We found clusters of ‘things that work’ in the areas of ‘Early childhood
development and growth’ — reflecting government emphasis on intervening early in the life course. Many programs focused on providing culturally relevant maternal and child health services. As noted, infant mortality rates are improving, as are vaccination rates and children’s hospitalisations for preventable diseases.

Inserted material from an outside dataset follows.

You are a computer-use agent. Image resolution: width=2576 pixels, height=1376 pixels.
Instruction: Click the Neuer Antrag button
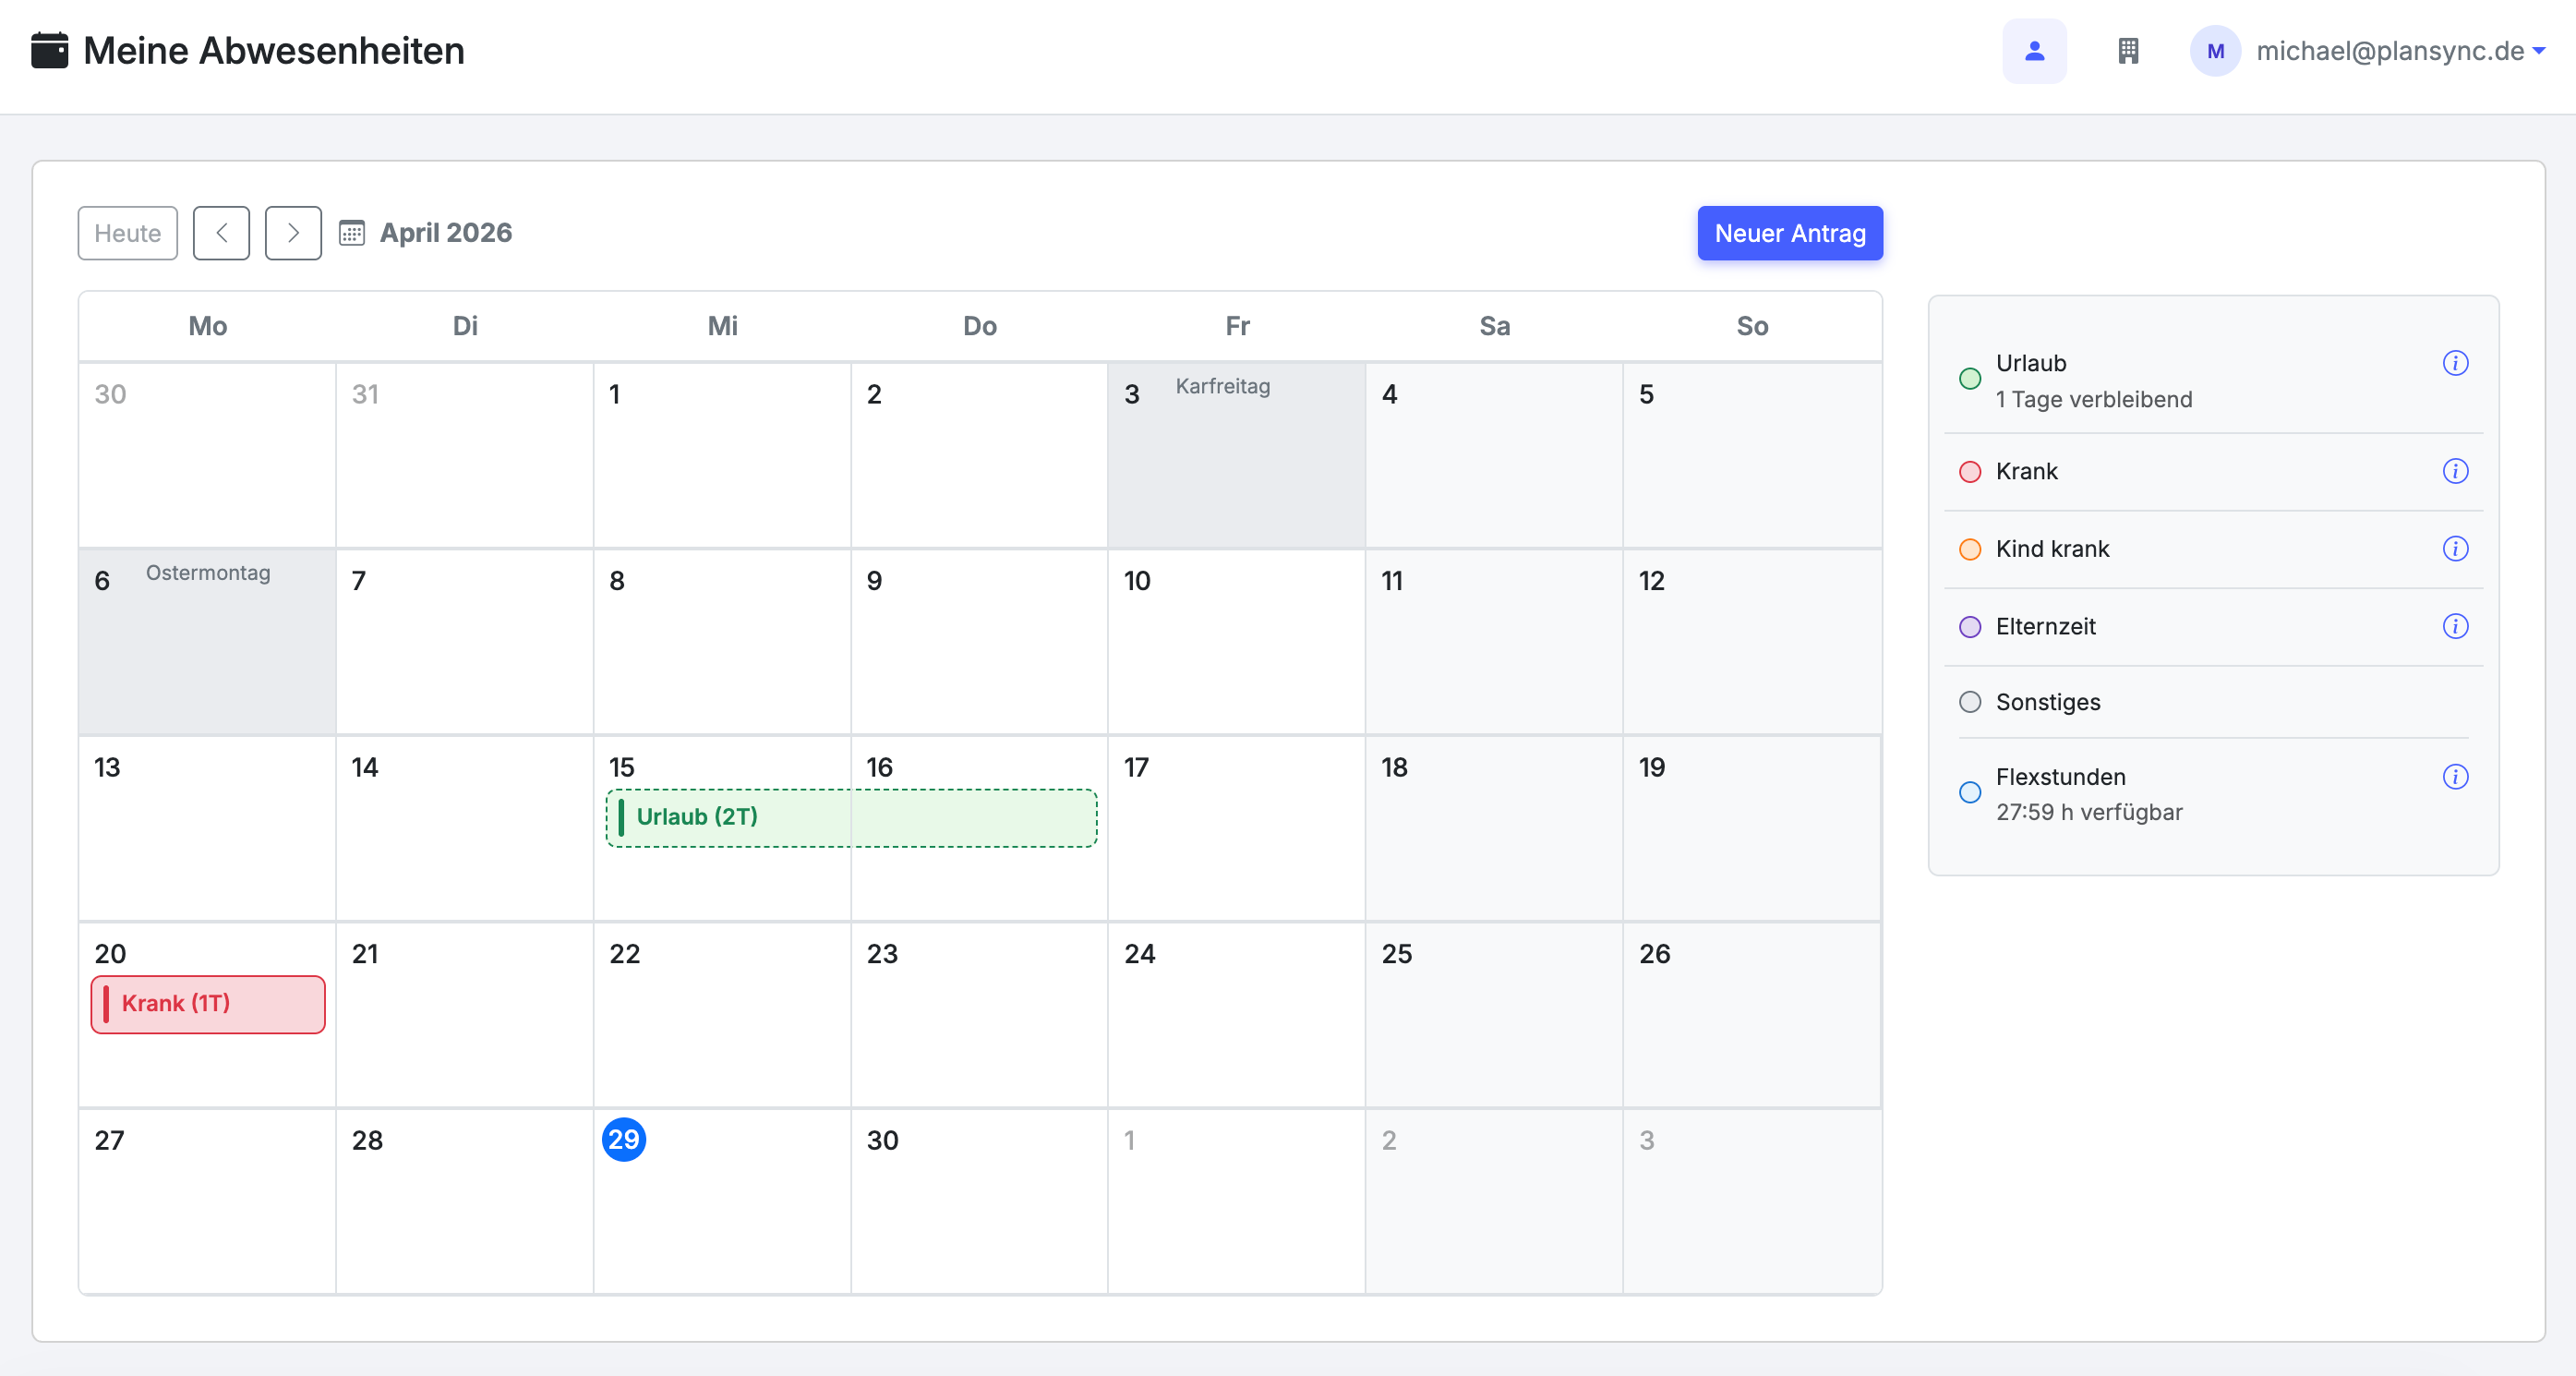click(1789, 233)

Several innovations have targeted school attendance. ‘Things that work’ include programs linking school attendance to participation in sports activities, ‘open education’ programs to support secondary school students in remote areas, and several schemes providing scholarships for indigenous students from regional and remote areas to attend private boarding schools. Indigenous cultural studies have been introduced into some schools’ curricula, with indigenous people involved in their development and delivery. This has improved indigenous students’ self-esteem and achievement at those schools, and provides non-indigenous students with the opportunity to learn more about indigenous people and their perspectives.
Many ‘things that work’ have also emerged in the area of ‘Economic participation and development’, including assisting indigenous people into jobs. Importantly, many of these have strong private sector involvement, particularly from large mining companies operating in remote areas of Australia.
Our analysis of the ‘things that work’, together with consultations with governments and indigenous people, identified the following factors that many of the success stories have had in common:
• Cooperative approaches between indigenous people and government (and the private sector).
• Community involvement in program design and decision-making — a ‘bottom-up’ rather than ‘top-down’ approach.
• Good governance.
• On-going government support (human as well as financial).